Written request → Turn every line of the items below into a numbered list, leaving out the blank lines.

-- begin Records for the task --

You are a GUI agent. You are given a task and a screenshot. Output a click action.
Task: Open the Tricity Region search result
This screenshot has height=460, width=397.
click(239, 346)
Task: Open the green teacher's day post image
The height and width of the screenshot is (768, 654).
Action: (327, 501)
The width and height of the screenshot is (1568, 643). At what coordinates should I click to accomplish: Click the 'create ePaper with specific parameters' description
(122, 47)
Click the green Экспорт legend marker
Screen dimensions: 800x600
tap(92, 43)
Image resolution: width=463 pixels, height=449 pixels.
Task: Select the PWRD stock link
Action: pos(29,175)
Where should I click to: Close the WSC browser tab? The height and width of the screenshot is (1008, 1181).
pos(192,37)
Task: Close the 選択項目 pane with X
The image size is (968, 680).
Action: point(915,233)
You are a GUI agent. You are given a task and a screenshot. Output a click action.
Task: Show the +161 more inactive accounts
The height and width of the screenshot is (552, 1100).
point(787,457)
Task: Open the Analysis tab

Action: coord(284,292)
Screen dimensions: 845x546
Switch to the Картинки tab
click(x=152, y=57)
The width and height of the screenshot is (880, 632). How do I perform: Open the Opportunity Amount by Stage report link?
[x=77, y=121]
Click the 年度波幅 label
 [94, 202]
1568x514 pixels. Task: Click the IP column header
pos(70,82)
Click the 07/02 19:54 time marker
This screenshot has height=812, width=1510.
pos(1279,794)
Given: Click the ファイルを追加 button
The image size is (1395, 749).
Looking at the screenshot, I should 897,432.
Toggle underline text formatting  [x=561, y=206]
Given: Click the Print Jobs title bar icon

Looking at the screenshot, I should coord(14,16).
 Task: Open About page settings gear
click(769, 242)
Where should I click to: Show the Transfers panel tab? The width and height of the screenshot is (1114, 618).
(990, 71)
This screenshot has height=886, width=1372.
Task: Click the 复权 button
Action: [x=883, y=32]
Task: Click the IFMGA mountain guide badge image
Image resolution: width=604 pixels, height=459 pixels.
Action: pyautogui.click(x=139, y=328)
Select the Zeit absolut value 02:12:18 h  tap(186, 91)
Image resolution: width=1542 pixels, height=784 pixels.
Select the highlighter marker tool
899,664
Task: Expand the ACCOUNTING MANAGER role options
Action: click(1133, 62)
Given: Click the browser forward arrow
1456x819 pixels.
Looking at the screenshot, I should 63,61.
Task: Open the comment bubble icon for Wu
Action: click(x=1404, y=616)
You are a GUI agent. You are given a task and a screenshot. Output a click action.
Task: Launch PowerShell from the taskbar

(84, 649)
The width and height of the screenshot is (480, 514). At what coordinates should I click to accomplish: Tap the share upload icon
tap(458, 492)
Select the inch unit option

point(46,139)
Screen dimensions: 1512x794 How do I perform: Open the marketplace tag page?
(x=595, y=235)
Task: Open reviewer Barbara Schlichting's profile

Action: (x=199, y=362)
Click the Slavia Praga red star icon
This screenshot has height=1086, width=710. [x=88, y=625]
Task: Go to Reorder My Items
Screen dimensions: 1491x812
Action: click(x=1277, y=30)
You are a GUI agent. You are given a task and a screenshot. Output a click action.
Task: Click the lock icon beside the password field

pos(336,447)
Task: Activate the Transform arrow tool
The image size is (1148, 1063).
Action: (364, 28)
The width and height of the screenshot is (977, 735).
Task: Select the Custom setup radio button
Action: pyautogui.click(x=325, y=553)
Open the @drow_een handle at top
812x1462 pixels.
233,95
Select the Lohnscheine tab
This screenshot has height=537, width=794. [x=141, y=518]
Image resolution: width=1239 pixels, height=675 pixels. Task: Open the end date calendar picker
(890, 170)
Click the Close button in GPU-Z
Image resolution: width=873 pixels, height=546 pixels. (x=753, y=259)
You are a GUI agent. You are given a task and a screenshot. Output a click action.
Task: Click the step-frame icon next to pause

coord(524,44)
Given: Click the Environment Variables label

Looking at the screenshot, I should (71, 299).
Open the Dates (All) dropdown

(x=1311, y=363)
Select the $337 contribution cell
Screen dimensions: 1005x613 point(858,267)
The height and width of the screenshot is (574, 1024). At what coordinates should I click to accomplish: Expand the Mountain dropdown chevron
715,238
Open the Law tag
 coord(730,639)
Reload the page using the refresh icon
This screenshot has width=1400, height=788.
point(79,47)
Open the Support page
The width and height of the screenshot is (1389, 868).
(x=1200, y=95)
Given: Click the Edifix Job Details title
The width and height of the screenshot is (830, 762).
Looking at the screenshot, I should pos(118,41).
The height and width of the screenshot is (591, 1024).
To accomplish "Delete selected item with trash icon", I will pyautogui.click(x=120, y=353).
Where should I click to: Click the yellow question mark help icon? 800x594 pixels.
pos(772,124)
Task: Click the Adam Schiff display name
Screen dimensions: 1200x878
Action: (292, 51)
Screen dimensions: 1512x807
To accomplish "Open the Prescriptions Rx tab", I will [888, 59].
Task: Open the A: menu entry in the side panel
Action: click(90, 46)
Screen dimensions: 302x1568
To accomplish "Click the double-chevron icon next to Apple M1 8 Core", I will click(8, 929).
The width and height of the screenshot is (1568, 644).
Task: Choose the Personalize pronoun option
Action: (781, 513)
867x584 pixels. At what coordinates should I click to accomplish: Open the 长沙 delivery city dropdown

-- end Records for the task --

Response to the task →
1. You are a GUI agent. You are given a task and a screenshot. Output a click action.
2. Task: Open the Tricity Region search result
3. This screenshot has height=460, width=397.
4. click(239, 346)
5. Task: Open the green teacher's day post image
6. The height and width of the screenshot is (768, 654).
7. Action: (327, 501)
8. The width and height of the screenshot is (1568, 643). At what coordinates should I click to accomplish: Click the 'create ePaper with specific parameters' description
9. (122, 47)
10. Click the green Экспорт legend marker
11. Screen dimensions: 800x600
12. tap(92, 43)
13. Image resolution: width=463 pixels, height=449 pixels.
14. Task: Select the PWRD stock link
15. Action: pos(29,175)
16. Where should I click to: Close the WSC browser tab? The height and width of the screenshot is (1008, 1181).
17. pos(192,37)
18. Task: Close the 選択項目 pane with X
19. The image size is (968, 680).
20. Action: point(915,233)
21. You are a GUI agent. You are given a task and a screenshot. Output a click action.
22. Task: Show the +161 more inactive accounts
23. The height and width of the screenshot is (552, 1100).
24. point(787,457)
25. Task: Open the Analysis tab
26. Action: coord(284,292)
27. Screen dimensions: 845x546
28. Switch to the Картинки tab
29. click(x=152, y=57)
30. The width and height of the screenshot is (880, 632). How do I perform: Open the Opportunity Amount by Stage report link?
31. [x=77, y=121]
32. Click the 年度波幅 label
33.  [94, 202]
34. 1568x514 pixels. Task: Click the IP column header
35. pos(70,82)
36. Click the 07/02 19:54 time marker
37. This screenshot has height=812, width=1510.
38. pos(1279,794)
39. Given: Click the ファイルを追加 button
40. The image size is (1395, 749).
41. Looking at the screenshot, I should 897,432.
42. Toggle underline text formatting  [x=561, y=206]
43. Given: Click the Print Jobs title bar icon
44. Looking at the screenshot, I should coord(14,16).
45.  Task: Open About page settings gear
46. click(769, 242)
47. Where should I click to: Show the Transfers panel tab? The width and height of the screenshot is (1114, 618).
48. (990, 71)
49. This screenshot has height=886, width=1372.
50. Task: Click the 复权 button
51. Action: [x=883, y=32]
52. Task: Click the IFMGA mountain guide badge image
53. Image resolution: width=604 pixels, height=459 pixels.
54. Action: pyautogui.click(x=139, y=328)
55. Select the Zeit absolut value 02:12:18 h  tap(186, 91)
56. Image resolution: width=1542 pixels, height=784 pixels.
57. Select the highlighter marker tool
58. 899,664
59. Task: Expand the ACCOUNTING MANAGER role options
60. Action: click(1133, 62)
61. Given: Click the browser forward arrow
62. 1456x819 pixels.
63. Looking at the screenshot, I should 63,61.
64. Task: Open the comment bubble icon for Wu
65. Action: click(x=1404, y=616)
66. You are a GUI agent. You are given a task and a screenshot. Output a click action.
67. Task: Launch PowerShell from the taskbar
68. (84, 649)
69. The width and height of the screenshot is (480, 514). At what coordinates should I click to accomplish: Tap the share upload icon
70. tap(458, 492)
71. Select the inch unit option
72. point(46,139)
73. Screen dimensions: 1512x794 How do I perform: Open the marketplace tag page?
74. (x=595, y=235)
75. Task: Open reviewer Barbara Schlichting's profile
76. Action: (x=199, y=362)
77. Click the Slavia Praga red star icon
78. This screenshot has height=1086, width=710. [x=88, y=625]
79. Task: Go to Reorder My Items
80. Screen dimensions: 1491x812
81. Action: click(x=1277, y=30)
82. You are a GUI agent. You are given a task and a screenshot. Output a click action.
83. Task: Click the lock icon beside the password field
84. pos(336,447)
85. Task: Activate the Transform arrow tool
86. The image size is (1148, 1063).
87. Action: (364, 28)
88. The width and height of the screenshot is (977, 735).
89. Task: Select the Custom setup radio button
90. Action: pyautogui.click(x=325, y=553)
91. Open the @drow_een handle at top
92. 812x1462 pixels.
93. 233,95
94. Select the Lohnscheine tab
95. This screenshot has height=537, width=794. [x=141, y=518]
96. Image resolution: width=1239 pixels, height=675 pixels. Task: Open the end date calendar picker
97. (890, 170)
98. Click the Close button in GPU-Z
99. Image resolution: width=873 pixels, height=546 pixels. (x=753, y=259)
100. You are a GUI agent. You are given a task and a screenshot. Output a click action.
101. Task: Click the step-frame icon next to pause
102. coord(524,44)
103. Given: Click the Environment Variables label
104. Looking at the screenshot, I should (71, 299).
105. Open the Dates (All) dropdown
106. (x=1311, y=363)
107. Select the $337 contribution cell
108. Screen dimensions: 1005x613 point(858,267)
109. The height and width of the screenshot is (574, 1024). At what coordinates should I click to accomplish: Expand the Mountain dropdown chevron
110. 715,238
111. Open the Law tag
112.  coord(730,639)
113. Reload the page using the refresh icon
114. This screenshot has width=1400, height=788.
115. point(79,47)
116. Open the Support page
117. The width and height of the screenshot is (1389, 868).
118. (x=1200, y=95)
119. Given: Click the Edifix Job Details title
120. The width and height of the screenshot is (830, 762).
121. Looking at the screenshot, I should pos(118,41).
122. The height and width of the screenshot is (591, 1024).
123. To accomplish "Delete selected item with trash icon", I will pyautogui.click(x=120, y=353).
124. Where should I click to: Click the yellow question mark help icon? 800x594 pixels.
125. pos(772,124)
126. Task: Click the Adam Schiff display name
127. Screen dimensions: 1200x878
128. Action: (292, 51)
129. Screen dimensions: 1512x807
130. To accomplish "Open the Prescriptions Rx tab", I will [888, 59].
131. Task: Open the A: menu entry in the side panel
132. Action: click(90, 46)
133. Screen dimensions: 302x1568
134. To accomplish "Click the double-chevron icon next to Apple M1 8 Core", I will click(8, 929).
135. The width and height of the screenshot is (1568, 644).
136. Task: Choose the Personalize pronoun option
137. Action: (781, 513)
138. 867x584 pixels. At what coordinates should I click to accomplish: Open the 长沙 delivery city dropdown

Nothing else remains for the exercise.